NetMoniAI: An Agentic AI Framework for Network Security & Monitoring

📝 Paper Summary

Agentic AI Network Security Distributed Systems

NetMoniAI integrates autonomous node-level micro-agents for local packet analysis with a central LLM-powered controller for system-wide threat correlation and strategic response.

Core Problem

Traditional network monitoring struggles to balance detailed packet-level visibility with scalability; centralized systems are slow to adapt, while flow-based methods miss fine-grained threats.

Why it matters:

Packet-level analysis is accurate but computationally infeasible at scale, while flow-based monitoring is scalable but lacks precision.
Static rule engines and centralized log analysis generate high false positives and require frequent manual updates, failing against distributed or novel attacks.
Current ML approaches often rely on heavy synchronization or lack the autonomy to make decisions at the edge.

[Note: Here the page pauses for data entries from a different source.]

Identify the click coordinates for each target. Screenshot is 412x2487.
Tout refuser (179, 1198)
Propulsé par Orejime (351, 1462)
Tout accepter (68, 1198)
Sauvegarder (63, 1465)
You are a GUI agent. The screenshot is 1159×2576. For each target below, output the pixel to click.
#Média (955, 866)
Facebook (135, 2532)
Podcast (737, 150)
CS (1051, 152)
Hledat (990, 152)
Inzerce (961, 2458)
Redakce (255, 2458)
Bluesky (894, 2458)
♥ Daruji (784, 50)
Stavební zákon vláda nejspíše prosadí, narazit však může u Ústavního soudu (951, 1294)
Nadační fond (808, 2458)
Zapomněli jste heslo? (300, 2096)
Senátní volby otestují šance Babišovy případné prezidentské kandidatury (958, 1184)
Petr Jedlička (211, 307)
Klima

Concrete Example: In a distributed DDoS attack, individual nodes might see slightly elevated traffic that doesn't trigger local thresholds. Without coordination, the attack goes unnoticed until the network collapses. NetMoniAI's central controller correlates these minor local anomalies to identify the broader coordinated pattern.

Key Novelty

Hybrid Agentic Framework for Network Security

Deploys lightweight micro-agents on edge nodes that autonomously switch from monitoring metrics to capturing/analyzing packets using local models or LLMs.
Uses a Central Controller that doesn't micromanage but aggregates semantic reports from agents to detect cross-node patterns (like distributed scanning) and suggest global policies.

Architecture

The NetMoniAI architecture including the Node-Level Agent structure and the Central Controller loop.

Evaluation Highlights

Achieved detection latencies under 5 seconds for local anomalies in a degraded network environment (1Mbps, 600ms delay).
Successfully identified coordinated multi-source TCP flood attacks in an 8-node NS-3 simulation by correlating distributed agent reports.
Demonstrated robust operation under 'Very Bad Network' conditions (600ms latency), maintaining real-time dashboard updates and threat classification.

Breakthrough Assessment

7/10

Solid application of agentic AI to network security, effectively balancing edge autonomy with central reasoning. Strong practical validation, though the novelty lies more in the architectural integration than new fundamental AI algorithms.

⚙️ Technical Details

Problem Definition

Setting: Real-time distributed network monitoring and anomaly detection across edge nodes

Inputs: Raw network packets, system performance metrics (latency, jitter), and inter-agent semantic reports

Outputs: Structured threat alerts (JSON), natural language summaries, and mitigation policy recommendations

Pipeline Flow

Service Layer (Data Acquisition)
Agent Layer (Local Decision Making)
Model Layer (Semantic Inference)
Central Controller (Global Correlation)

System Modules

Packet Capture Module (Service Layer)

Captures raw traffic using tshark when performance thresholds are breached

Model or implementation: tshark

Feature Extraction Module (Service Layer)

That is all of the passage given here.